Variadic templates argument fowarding

Question

Say I have a function foo() with takes advantage of c++ variadic templates feature. Now, what's the difference between these implementations:

template <typename... Args>
void foo(Args... args) {
whatever(args...);
}

template<typename... Args>
void foo(Args&... args) {
whatever(args...);
}

template<typename... Args>
void foo(Args... args) {
whatever(&args...);
}

template<typename... Args>
void foo(Args&&... args) {
whatever(std::forward<Args>(args)...);
}

Answer 1

template <typename... Args>
void foo(Args... args) {
    whatever(args...);
}

foo gets copies of args and passes them to whatever as l-values.

template<typename... Args> 
void foo(Args&... args) {
     whatever(args...);
}

foo gets l-value references to args and passes them to whatever as l-values.

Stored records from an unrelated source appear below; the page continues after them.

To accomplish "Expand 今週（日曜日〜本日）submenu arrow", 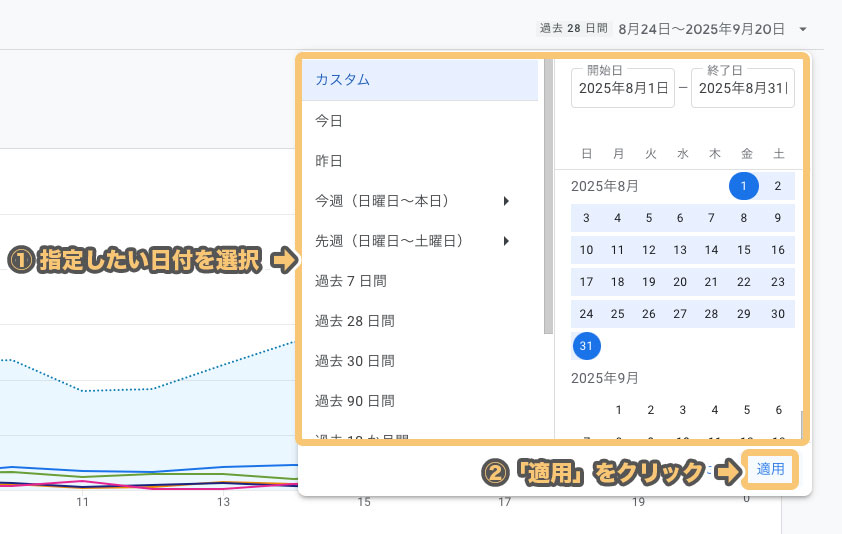I will [x=507, y=201].
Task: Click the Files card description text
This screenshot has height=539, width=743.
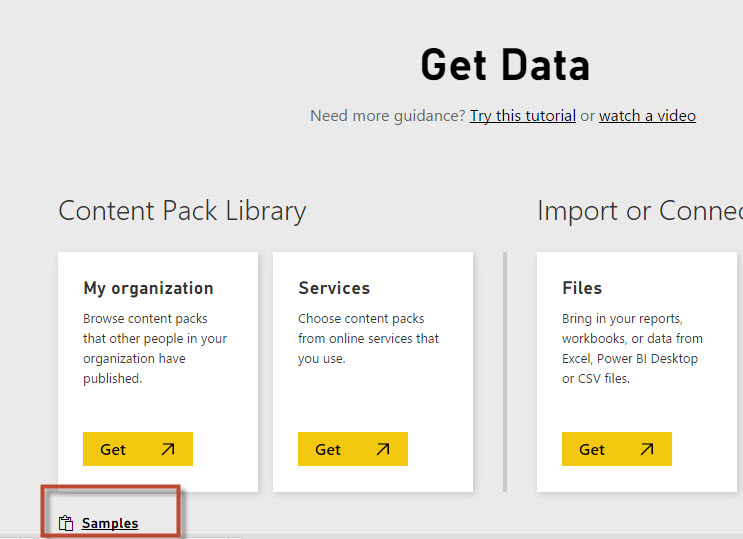Action: pos(630,349)
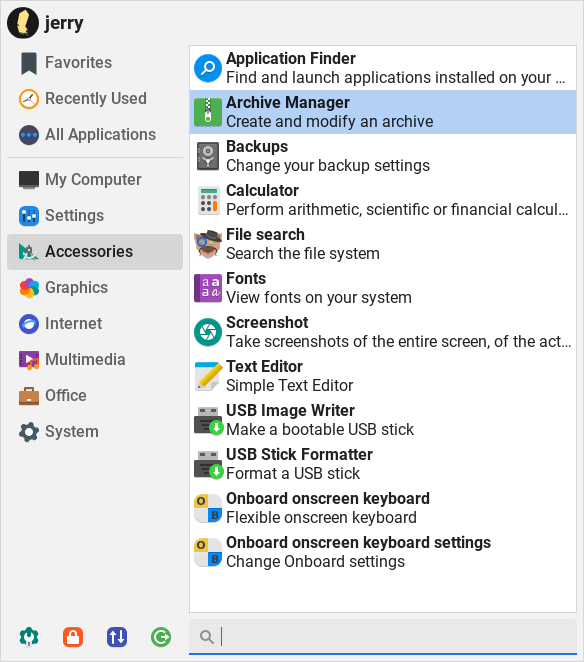This screenshot has height=662, width=584.
Task: Launch Archive Manager via its zipper icon
Action: [208, 112]
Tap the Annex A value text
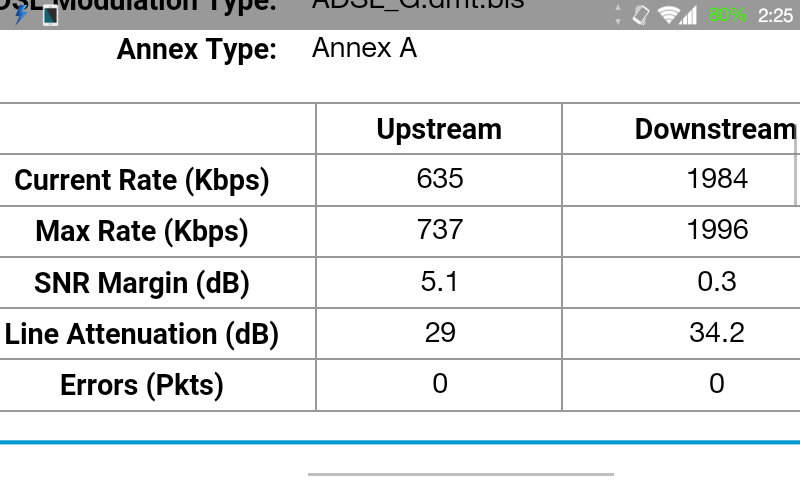The width and height of the screenshot is (800, 480). pyautogui.click(x=364, y=48)
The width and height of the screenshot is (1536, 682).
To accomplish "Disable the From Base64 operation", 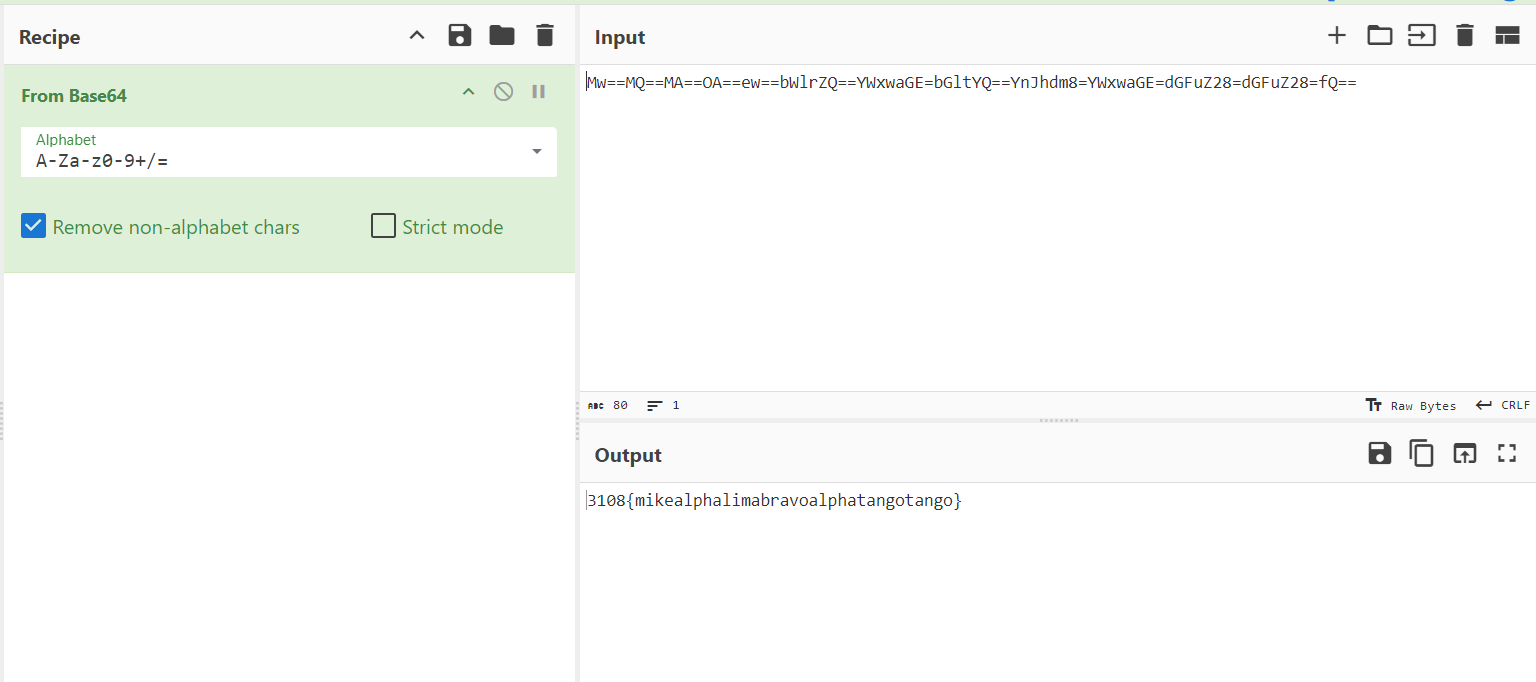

template<typename... Args>
void foo(Args... args) {
    whatever(&args...);
}

foo gets copies of args and passes them to whatever as pointers to l-values. Be careful of object lifetimes here.

template<typename... Args>
void foo(Args&&... args) {
    whatever(std::forward<Args>(args)...);
}

foo gets forwarding references to args. Whether they are l-values or r-values depends on what happens at the call site. They are then perfect-forwarded to whatever, preserving their reference type. Scott Meyers originally called these "universal" references, but forwarding reference is the preferred terminology now.

Answer 2

The first one takes its arguments by value. The second one takes its arguments by lvalue reference (so non-const rvalues cannot be used). The third one also takes its arguments by value, but passes pointers to whatever. The fourth one takes its arguments by forwarding reference and perfect-forwards them to whatever.

There is nothing magical about the variadic templates; the rules are the same as if there were only one argument.